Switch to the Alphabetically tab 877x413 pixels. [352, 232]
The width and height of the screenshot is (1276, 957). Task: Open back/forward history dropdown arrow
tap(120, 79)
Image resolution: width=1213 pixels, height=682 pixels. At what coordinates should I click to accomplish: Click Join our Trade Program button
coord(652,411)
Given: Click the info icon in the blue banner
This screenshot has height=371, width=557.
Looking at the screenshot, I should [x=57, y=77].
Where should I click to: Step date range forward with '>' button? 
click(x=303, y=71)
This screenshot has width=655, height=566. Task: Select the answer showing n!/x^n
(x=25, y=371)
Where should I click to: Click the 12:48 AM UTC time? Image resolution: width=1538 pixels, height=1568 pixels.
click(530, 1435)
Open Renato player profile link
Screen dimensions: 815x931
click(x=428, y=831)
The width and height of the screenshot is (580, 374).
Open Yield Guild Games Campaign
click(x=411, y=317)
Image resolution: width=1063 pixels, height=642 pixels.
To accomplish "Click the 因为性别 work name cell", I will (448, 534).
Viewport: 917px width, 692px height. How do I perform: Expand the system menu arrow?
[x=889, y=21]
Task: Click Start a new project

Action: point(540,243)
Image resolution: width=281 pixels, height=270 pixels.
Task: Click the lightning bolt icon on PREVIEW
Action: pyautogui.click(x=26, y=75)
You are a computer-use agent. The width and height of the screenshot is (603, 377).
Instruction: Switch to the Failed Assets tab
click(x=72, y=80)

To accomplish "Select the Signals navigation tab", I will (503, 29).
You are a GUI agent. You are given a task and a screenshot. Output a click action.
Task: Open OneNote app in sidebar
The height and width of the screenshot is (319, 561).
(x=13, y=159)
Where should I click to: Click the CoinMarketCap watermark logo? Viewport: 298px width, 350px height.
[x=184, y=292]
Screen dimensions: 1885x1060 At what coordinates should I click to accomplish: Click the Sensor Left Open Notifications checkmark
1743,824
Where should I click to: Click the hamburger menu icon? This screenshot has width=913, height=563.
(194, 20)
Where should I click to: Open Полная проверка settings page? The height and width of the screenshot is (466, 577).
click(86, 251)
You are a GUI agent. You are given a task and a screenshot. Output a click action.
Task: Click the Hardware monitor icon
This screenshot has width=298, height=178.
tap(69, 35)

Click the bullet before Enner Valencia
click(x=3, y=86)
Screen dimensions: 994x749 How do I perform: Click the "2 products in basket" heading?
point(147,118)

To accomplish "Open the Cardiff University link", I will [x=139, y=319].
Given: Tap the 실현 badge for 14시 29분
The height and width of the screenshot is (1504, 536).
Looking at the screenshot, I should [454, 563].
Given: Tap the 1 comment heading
----------
- **TASK DIRECTIONS**: Search term "link": return each line of the data that contains it.

- **FINAL ANSWER**:
Open Renato player profile link
To accomplish "Open the Cardiff University link", I will [x=139, y=319].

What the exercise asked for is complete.